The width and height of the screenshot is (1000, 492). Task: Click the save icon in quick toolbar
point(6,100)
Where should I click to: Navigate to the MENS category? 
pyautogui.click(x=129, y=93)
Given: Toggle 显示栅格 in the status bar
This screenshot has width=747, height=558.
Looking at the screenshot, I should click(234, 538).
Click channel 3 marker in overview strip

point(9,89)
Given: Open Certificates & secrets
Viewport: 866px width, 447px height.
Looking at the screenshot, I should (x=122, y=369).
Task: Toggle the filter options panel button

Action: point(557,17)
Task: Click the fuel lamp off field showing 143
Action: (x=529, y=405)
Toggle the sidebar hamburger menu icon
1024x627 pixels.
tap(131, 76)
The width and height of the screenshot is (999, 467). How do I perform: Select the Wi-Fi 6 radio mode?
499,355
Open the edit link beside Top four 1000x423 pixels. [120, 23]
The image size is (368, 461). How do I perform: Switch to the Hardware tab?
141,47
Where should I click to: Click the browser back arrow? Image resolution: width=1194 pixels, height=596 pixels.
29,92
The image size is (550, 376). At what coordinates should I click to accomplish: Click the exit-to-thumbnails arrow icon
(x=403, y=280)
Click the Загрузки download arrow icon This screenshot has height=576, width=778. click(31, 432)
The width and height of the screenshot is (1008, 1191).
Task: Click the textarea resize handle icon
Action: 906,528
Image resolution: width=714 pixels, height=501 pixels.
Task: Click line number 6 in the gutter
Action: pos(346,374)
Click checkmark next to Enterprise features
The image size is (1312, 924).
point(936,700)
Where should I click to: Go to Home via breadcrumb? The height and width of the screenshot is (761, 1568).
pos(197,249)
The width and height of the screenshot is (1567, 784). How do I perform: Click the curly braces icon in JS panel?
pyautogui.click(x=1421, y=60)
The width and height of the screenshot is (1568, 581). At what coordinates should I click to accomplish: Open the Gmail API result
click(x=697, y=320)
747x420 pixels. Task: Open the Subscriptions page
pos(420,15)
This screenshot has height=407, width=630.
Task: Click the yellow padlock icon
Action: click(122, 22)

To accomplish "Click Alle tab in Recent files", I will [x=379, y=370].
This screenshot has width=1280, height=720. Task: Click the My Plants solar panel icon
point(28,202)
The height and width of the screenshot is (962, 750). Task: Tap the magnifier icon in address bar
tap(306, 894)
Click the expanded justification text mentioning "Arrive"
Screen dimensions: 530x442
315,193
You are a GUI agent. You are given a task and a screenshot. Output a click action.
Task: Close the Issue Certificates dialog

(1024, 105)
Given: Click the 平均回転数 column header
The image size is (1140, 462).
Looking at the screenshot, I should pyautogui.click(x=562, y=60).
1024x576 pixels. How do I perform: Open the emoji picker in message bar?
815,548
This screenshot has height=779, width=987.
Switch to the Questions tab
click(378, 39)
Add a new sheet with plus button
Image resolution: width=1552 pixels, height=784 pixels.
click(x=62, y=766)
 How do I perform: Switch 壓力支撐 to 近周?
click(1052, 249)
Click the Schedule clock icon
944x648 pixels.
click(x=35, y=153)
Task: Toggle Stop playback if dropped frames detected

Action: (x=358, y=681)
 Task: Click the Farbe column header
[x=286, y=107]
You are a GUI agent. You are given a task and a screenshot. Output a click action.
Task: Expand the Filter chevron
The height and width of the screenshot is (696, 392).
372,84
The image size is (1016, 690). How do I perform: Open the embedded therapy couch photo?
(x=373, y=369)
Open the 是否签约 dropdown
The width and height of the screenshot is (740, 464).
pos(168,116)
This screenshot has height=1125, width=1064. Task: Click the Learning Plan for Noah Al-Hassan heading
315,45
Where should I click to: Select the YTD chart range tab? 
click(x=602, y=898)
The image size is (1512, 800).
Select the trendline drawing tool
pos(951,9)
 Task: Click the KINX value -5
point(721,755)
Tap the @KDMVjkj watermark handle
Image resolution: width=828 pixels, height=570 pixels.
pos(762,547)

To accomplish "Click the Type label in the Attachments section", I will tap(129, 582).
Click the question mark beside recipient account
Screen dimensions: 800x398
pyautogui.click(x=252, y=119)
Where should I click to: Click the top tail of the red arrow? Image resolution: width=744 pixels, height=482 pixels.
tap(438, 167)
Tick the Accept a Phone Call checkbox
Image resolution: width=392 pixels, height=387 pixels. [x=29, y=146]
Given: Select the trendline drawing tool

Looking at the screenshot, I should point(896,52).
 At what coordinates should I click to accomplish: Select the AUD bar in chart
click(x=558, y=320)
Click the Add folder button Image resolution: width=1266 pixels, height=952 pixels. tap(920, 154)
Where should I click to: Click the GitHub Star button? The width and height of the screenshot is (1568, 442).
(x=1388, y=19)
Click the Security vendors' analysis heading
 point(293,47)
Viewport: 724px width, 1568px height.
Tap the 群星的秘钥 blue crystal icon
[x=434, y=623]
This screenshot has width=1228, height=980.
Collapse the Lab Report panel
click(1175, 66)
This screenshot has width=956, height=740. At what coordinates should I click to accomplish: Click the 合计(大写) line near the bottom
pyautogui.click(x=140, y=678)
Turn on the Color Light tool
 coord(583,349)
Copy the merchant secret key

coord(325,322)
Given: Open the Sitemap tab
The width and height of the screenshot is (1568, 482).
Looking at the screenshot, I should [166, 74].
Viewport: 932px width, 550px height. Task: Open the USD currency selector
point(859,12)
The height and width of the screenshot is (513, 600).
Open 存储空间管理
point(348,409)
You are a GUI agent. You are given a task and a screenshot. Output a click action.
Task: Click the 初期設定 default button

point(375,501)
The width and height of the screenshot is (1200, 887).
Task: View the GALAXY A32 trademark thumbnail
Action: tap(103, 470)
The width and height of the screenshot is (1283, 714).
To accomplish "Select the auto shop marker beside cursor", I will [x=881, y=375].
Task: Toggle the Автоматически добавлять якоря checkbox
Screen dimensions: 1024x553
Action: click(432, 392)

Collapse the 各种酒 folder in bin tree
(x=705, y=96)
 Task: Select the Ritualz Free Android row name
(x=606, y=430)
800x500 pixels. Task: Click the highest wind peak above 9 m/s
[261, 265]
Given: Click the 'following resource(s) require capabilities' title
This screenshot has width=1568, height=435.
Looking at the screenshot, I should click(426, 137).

******

Work task: Respond with a number only, please: how many lines in this data include the word "will".

Solution to the exercise: 3